Crédit photo Nathalie Pequiman

Le contrôle des messageries electroniques

La Cour de cassation continue de construire sa jurisprudence avec l’interdiction d’accès de l’employeur aux courriels issus de la messagerie personnelle des salariés (Cass. soc., 26 janvier 2016, n° 14-15.360). Cet arrêt est l’occasion de rappeler quelques règles circonscrivant le contrôle par l’employeur de l’utilisation par ses salariés des moyens informatiques mis à leur disposition dans le cadre de leur activité professionnelle.

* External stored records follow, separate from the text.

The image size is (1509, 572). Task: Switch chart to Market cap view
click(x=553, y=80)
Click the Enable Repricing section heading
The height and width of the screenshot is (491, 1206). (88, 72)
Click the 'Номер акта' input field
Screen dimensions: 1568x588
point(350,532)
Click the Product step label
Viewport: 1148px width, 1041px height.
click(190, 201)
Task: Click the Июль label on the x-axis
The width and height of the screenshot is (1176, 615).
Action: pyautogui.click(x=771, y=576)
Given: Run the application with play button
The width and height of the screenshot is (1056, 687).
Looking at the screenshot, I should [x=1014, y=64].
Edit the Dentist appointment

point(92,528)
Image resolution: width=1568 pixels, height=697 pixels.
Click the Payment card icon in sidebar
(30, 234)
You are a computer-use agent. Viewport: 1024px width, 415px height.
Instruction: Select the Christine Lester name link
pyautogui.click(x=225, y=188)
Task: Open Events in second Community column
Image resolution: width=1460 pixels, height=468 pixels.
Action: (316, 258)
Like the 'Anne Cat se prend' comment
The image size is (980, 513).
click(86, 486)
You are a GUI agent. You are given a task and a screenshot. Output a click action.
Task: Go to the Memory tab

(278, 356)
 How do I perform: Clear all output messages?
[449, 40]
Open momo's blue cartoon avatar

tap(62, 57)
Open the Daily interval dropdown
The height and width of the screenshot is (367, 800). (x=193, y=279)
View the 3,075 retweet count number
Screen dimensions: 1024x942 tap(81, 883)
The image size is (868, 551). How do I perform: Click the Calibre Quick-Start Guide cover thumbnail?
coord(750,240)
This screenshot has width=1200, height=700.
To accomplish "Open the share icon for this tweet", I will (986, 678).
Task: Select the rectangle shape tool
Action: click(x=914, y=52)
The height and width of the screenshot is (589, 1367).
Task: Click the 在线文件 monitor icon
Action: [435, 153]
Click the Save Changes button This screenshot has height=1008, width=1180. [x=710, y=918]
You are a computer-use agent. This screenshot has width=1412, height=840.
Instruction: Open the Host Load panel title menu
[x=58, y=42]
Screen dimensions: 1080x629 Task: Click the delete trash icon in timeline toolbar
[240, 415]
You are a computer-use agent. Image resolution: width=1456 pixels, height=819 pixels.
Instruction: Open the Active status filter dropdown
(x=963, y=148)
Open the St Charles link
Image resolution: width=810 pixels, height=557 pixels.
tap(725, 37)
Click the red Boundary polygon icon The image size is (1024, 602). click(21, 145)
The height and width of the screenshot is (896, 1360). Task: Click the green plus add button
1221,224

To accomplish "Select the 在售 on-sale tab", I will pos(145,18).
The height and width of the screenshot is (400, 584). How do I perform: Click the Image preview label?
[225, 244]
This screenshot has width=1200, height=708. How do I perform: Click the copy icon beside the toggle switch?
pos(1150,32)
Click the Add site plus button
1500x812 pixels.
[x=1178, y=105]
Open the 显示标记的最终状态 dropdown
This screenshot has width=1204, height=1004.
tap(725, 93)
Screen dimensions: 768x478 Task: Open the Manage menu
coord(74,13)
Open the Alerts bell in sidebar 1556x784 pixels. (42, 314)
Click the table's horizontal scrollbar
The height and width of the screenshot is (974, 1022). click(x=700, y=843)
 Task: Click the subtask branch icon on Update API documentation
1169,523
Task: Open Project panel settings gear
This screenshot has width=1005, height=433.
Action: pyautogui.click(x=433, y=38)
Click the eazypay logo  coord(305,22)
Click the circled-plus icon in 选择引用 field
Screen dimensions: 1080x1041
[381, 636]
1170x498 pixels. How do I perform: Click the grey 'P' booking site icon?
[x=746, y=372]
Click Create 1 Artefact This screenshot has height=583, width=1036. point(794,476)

Le salarié a droit, même au temps et au lieu du travail, au respect de l’intimité de sa vie privée, sur le fondement de l’article 8 de la Convention européenne de sauvegarde des droits de l’homme et des libertés fondamentales (CEDH), de l’article 9 du Code civil et de l’article L. 1121-1 du Code du travail (Cass. soc. 2 octobre 2001, n° 99-42.942, Nikon).

Les courriels personnels du salarié sont protégés par le secret des correspondances, dont la violation constitue un délit réprimé, aux termes de l’article 226-15 du Code pénal, par une peine d’emprisonnement d’un an et une amende de 45 000 euros ; ils ne sauraient valablement constituer un moyen de preuve dans le cadre d’une instance prud’homale.

Les courriels émis de la messagerie professionnelle mise à la disposition du salarié sont présumés revêtir un caractère professionnel, à moins que le salarié ne les identifie comme étant personnels (Cass. soc. 15 décembre 2010, n° 08-42.486), étant précisé que les courriels et fichiers intégrés dans le disque dur de l’ordinateur mis à la disposition du salarié par l’employeur « ne sont pas identifiés comme personnels du seul fait qu’ils émanent initialement de la messagerie électronique personnelle du salarié » (Cass. soc. 19 juin 2013, n° 12-12.139).

L’employeur ne peut valablement prendre connaissance des messages personnels émis et reçus par les salariés grâce à un outil informatique mis à leur disposition, même au cas où il aurait interdit une utilisation non professionnelle de l’ordinateur (Cass. soc. 2 octobre 2001, précité).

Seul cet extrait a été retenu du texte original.